Rows from a dataset
------------------------------------------------------------------------
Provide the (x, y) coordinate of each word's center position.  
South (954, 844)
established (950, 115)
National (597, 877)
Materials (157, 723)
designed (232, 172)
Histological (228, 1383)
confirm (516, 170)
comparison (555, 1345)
------------------------------------------------------------------------
▸ What to work on
Please rewrite the items above, replacing "coordinate" with "location" and leaving everything else as it is.

▸ Answer for the task
Provide the (x, y) location of each word's center position.  
South (954, 844)
established (950, 115)
National (597, 877)
Materials (157, 723)
designed (232, 172)
Histological (228, 1383)
confirm (516, 170)
comparison (555, 1345)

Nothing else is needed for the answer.